**Given problem 1**
Repeat a passage from the message broker excerpt word for word, beginning at the words "19.5.1 RabbitMQ" and stopping after the words "Direct (exact match)".
**Given problem 2**
Answer these questions using the message broker excerpt:
(a) Which broker does the comparison table list with "Very Low" latency?
(b) Which RabbitMQ exchange type is marked "broadcast"?
(c) What port appears in bootstrap_servers in the Kafka producer example?
**Given problem 3**
Go on with the message broker excerpt, starting right after its final line, "producer.close()".

**Document extract**
◆ ◆ ◆ ◆

Aspect	Point-to-Point	Publish-Subscribe
Message delivery	One consumer	All consumers
Consumer groups	Single consumer	Independent subscribers
Order	Preserved per queue	Best-effort
Use case	Task processing	Event broadcasting

19.5 Popular Message Brokers

Comparison Table

Broker	Type	Throughput	Latency	Managed	Best For
RabbitMQ	Traditional	Medium	Low	Self-hosted	Flexible routing
Apache Kafka	Stream	Very High	Medium	Self/Managed	High-volume streams
AWS SQS	Queue	High	Low	✓ AWS	Simple, serverless
AWS SNS	Pub/Sub	High	Low	✓ AWS	Push notifications
Google Pub/Sub	Queue/Pub	High	Low	✓ GCP	GCP integration
Redis Streams	Both	High	Very Low	Self/Managed	Low-latency

19.5.1 RabbitMQ

    RabbitMQ Architecture
    ====================

    Producer ──▶ Exchange ──▶ Queue ──▶ Consumer
                       │
                       ├── Direct (exact match)
                       ├── Topic (wildcards)
                       ├── Fanout (broadcast)
                       └── Headers (attribute-based)

    ─────────────────────────────────────────

    Features:
    • Multiple message patterns
    • Flexible routing
    • Reliability (publisher confirms, consumer acks)
    • Plugins available

# RabbitMQ Producer Example
import pika

connection = pika.BlockingConnection(
    pika.ConnectionParameters('localhost')
)
channel = connection.channel()

# Declare queue
channel.queue_declare(queue='orders')

# Publish message
channel.basic_publish(
    exchange='',
    routing_key='orders',
    body='{"orderId": "123", "amount": 99.99}'
)

connection.close()

19.5.2 Apache Kafka

    Kafka Architecture
    =================

    ┌─────────────────────────────────────────────────────────────┐
    │  Topics (Partitioned)                                      │
    │                                                             │
    │  orders                                                     │
    │  ┌─────────┬─────────┬─────────┐                          │
    │  │Part 0   │Part 1   │Part 2   │                          │
    │  │[0,1,2]  │[3,4,5]  │[6,7,8]  │                          │
    │  └────┬────┘└────┬────┘└────┬────┘                          │
    │       │         │         │                                │
    │       └─────────┼─────────┘                                │
    │                 ▼                                          │
    │          Consumer Groups                                   │
    │          ┌─────────────┐                                    │
    │          │ Group A    │ (load balanced)                    │
    │          │ Consumer 1 │                                    │
    │          │ Consumer 2 │                                    │
    │          └─────────────┘                                    │
    └─────────────────────────────────────────────────────────────┘

    Key Concepts:
    • Partitioned for parallelism
    • Offset management (at-least-once)
    • Log retention (days/weeks)
    • Replicated for durability

# Kafka Producer Example
from kafka import KafkaProducer
import json

producer = KafkaProducer(
    bootstrap_servers=['localhost:9092'],
    value_serializer=lambda v: json.dumps(v).encode('utf-8')
)

producer.send('orders', {
    'orderId': '123',
    'amount': 99.99,
    'timestamp': 1699999999
})

producer.flush()
producer.close()

◆ ◆ ◆ ◆

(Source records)

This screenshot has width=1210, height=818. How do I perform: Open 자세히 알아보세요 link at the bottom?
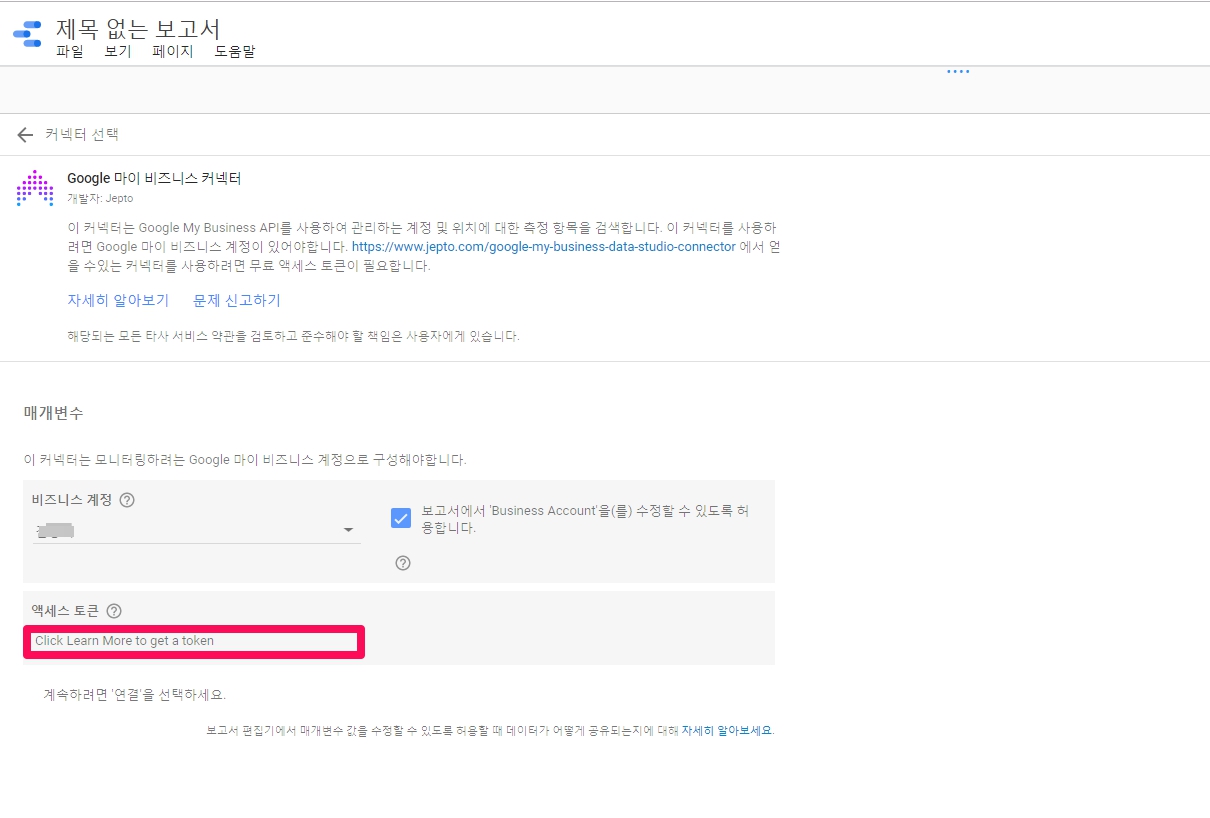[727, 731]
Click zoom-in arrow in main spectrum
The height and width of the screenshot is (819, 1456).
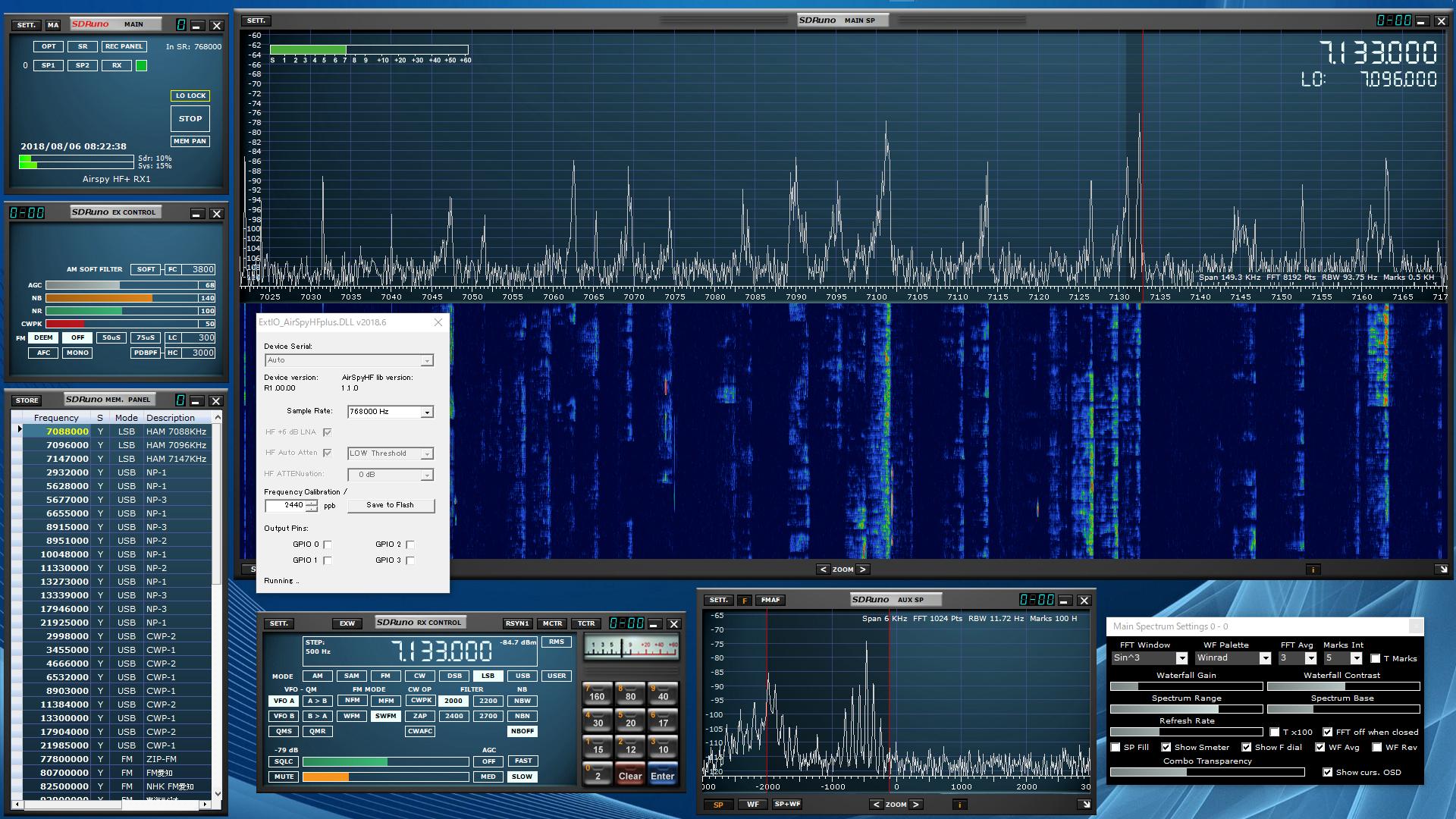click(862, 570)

◆ ◆ ◆ ◆

**Written reply 1**
19.5.1 RabbitMQ

    RabbitMQ Architecture
    ====================

    Producer ──▶ Exchange ──▶ Queue ──▶ Consumer
                       │
                       ├── Direct (exact match)

**Written reply 2**
(a) Redis Streams
(b) Fanout
(c) 9092

**Written reply 3**
19.5.3 AWS SQS

    AWS SQS Features
    ================

    Standard Queue:
    • Unlimited throughput
    • At-least-once delivery
    • Best-effort ordering
    • 14-day retention

    FIFO Queue:
    • Exactly-once processing
    • First-in-first-out
    • 300 msg/sec limit
    • Deduplication

    ─────────────────────────────────────────

    Visibility Timeout:
    ┌────────────────────────────────────────────────────┐
    │  Message received by Worker 1                     │
    │  (Hidden for 30 seconds)                          │
    │         │                                          │
    │         │ Worker 1 processes (takes 10 sec)       │
    │         │                                          │
    │         ▼  After 30 sec, message visible again    │
    │  If no delete, message reappears (retry!)         │
    └────────────────────────────────────────────────────┘

    Dead Letter Queue:
    • Failed messages after maxReceiveCount
    • Inspect without blocking main queue

# AWS SQS Example (boto3)
import boto3

sqs = boto3.client('sqs')

# Send message
response = sqs.send_message(
    QueueUrl='https://sqs.us-east-1.amazonaws.com/123/orders',
    MessageBody='{"orderId": "123"}',
    DelaySeconds=0
)

# Receive message
response = sqs.receive_message(
    QueueUrl='https://sqs.us-east-1.amazonaws.com/123/orders',
    MaxNumberOfMessages=1,
    WaitTimeSeconds=20
)

message = response['Messages'][0]
# Process message...
# Delete when done
sqs.delete_message(
    QueueUrl='...',
    ReceiptHandle=message['ReceiptHandle']
)

19.6 Message Types: Commands vs Events

Commands

    Command: "Do Something"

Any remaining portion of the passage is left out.